Morchella esculenta; M. elata, M. conica
This may be America's most sought after mushroom. If you've tasted them, you know why. Their rich beefy flavor seduces all but the dullest palettes. They are the tricksters of the wild mushroom world, often defying the best mushroom pickers' wiliest hunts.
While chanterelles, porcini, black trumpets and many others are mycorrhizal (symbiotic with a specific tree and repeating fruiting most years), morels are saprophytic. Most morels grow independently with odd tastes for their preferences in decaying matter.
Morels can be messily grouped into three general species complexes and growing behaviors. Morels are notoriously difficult to identify to exact species. Even noted scientists like Nancy Weber say "uncle" and walk away from specifying many morels species. We commercial hunters sort them into "naturals", "burn" morels, and the magnificent lesser-known gray morels of summer.
The "naturals" are the best known group. They include the beloved blonde morels (more common in the Midwest) Morchella esculeta, and the black morel complex. As a general rule, these morels have thick or double walls. You'll see this when you look at a cross section of the cut stem. These "naturals" are fleshier and unfortunately at times house wormy visitors. They're found in the Mid-West, and in disturbed ground habitats elsewhere.
Most morels from forest fires are regarded in the commercial world as "conicas". These erupt after forest fires, often in great numbers. Pointy conicas are on the small side, are very thin-walled, and are generally worm free. As the heat of summer comes on, the massive and little known gray morel (Morchella tomentosa) can appear later in the same forest fire zones that the conicas have been fruiting in. These double or even triple-walled morels are the favorites of virtually all commercial pickers I know, including me. They are ideal for stuffing. I've put chefs through blind tastings of various morel types. Gray morels always win, followed by conicas, and then "naturals".
! NEVER EAT UNCOOKED MORELS !
They contain a sickening compound that is volatized in the cooking process. You really don't want to spend time deliberately inhaling these aromas while cooking morels either.
Cut most of the stem off and look carefully for worms. The stems can be sandy or ashy if they’re from a fire. Rinse each and give a swirl of water on the inside too (they’re hollow) then place on a towel to dry a bit. DON’T soak in water. Cook the smaller ones whole, and cut larger ones in half like little boats, or even slice whole across to make morel rings. Since morels are totally hollow, stuffing them is always a gorgeous plan. If worms are present, there is no secret panacea to banish them. The best of imperfect options is to put the mushrooms on a tray in the freezer for 15 minutes, then remove before frozen.
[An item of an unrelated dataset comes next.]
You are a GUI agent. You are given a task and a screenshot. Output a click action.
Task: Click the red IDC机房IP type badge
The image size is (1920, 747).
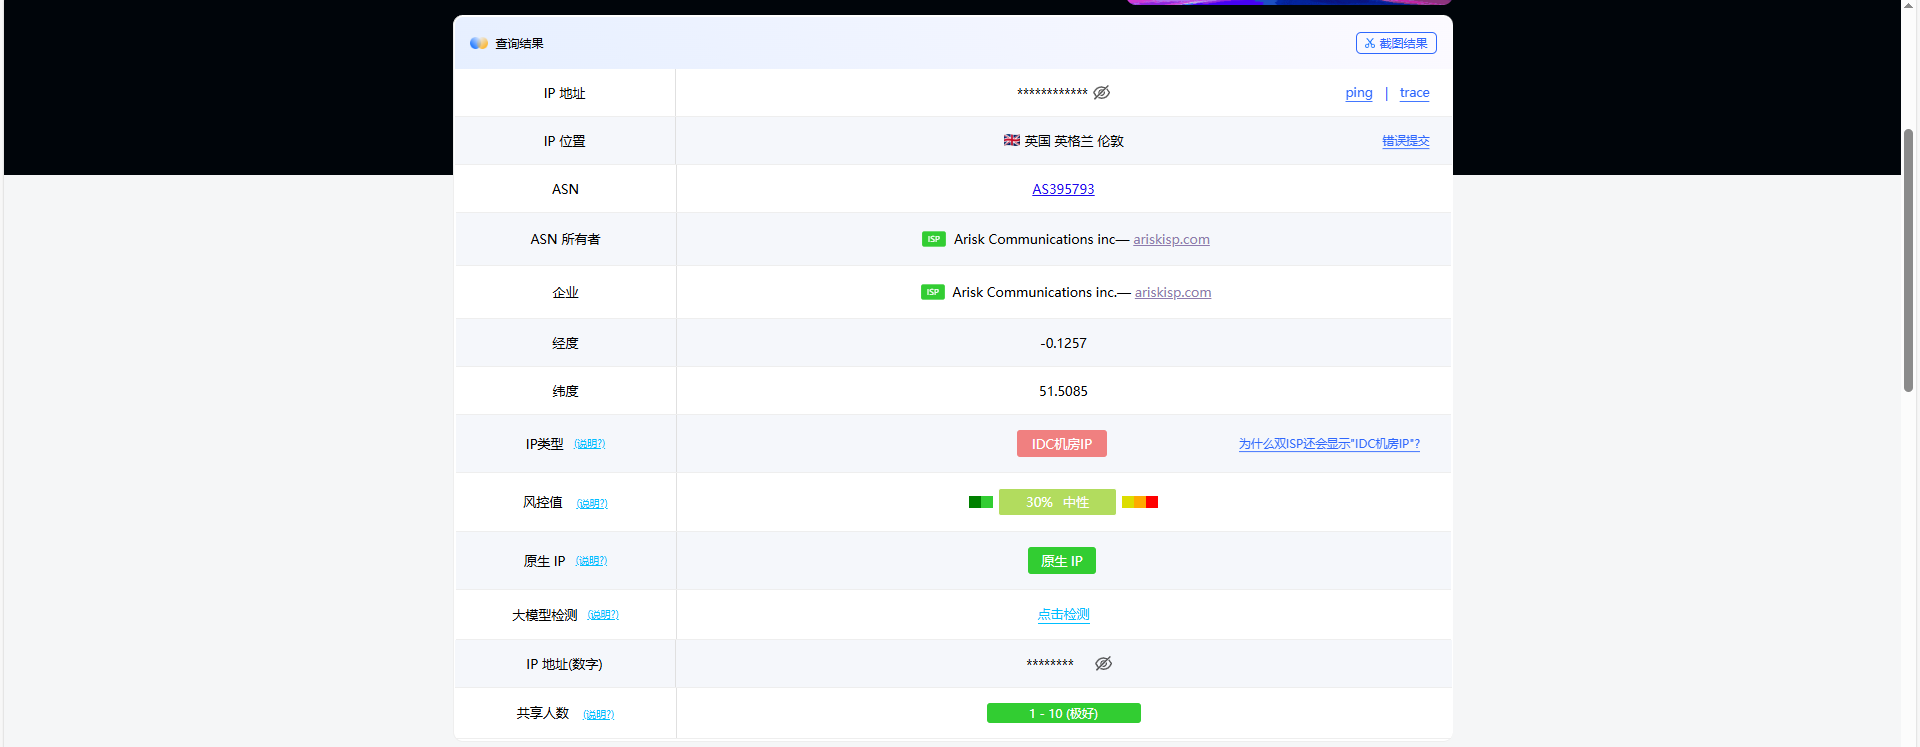(1061, 444)
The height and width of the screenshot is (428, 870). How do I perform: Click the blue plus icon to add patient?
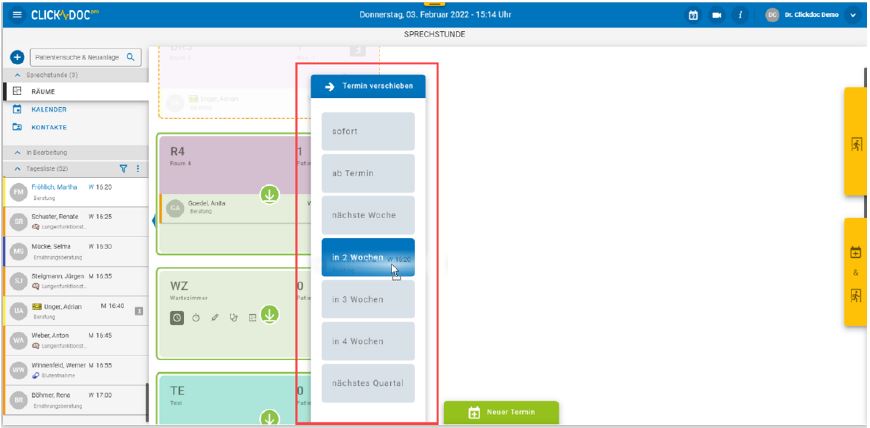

The worms often crawl out of their hiding places.
Hunting & Harvesting
These tricky darlings grow wherever they want. They famously grow in abundance after forest fires in the spring following the previous summer's fires. In the Midwest, people haunt dying elm trees, old apple orchards, and swales of ash and basswood. Old logging skids trails, raked campgrounds, logged areas and anywhere ground has been disturbed by equipment are also likely hunting areas.
They are the mushroom emblem of spring. The season ranges from April to as late as July for the unusual gray morel. The gray morel (link to store item) is the tastiest of all morels. See The Wild Table chapter on the fascinating gray morel, page 87.
The only bad way to cook morels is to undercook them. NEVER EAT UNCOOKED MORELS ! I’m serious; they will make you quite ill. Morels contain a nasty compound that volatilizes in the cooking process. You really DO want your morels well cooked. Now after that Mommy-like warning, you can go wild in the kitchen grilling, sautéing, roasting, or stuffing this utterly delicious mushroom. I’m partial to smaller morels simply tossed in garlic butter and basket grilled. The larger ones can be stuffed with all manner of scrumptious meats or cheeses. See The Wild Table morel and gray morel chapters.
Morels are possibly the best of all dried morels. Who doesn't want to have morels in the pantry at all times? Our small dried morel oval equals close to ¾ pound of fresh morels, and the larger container equals well over a pound of fresh. They rehydrate spectacularly. I know a few chefs that prefer the dry to fresh. One pound of dry morels equals 8-10 pounds of fresh.
Don’t wait long to eat them, but who would want to? After cleaning, use them within a couple of days. The “burn” ( those from fires) can easily last five days.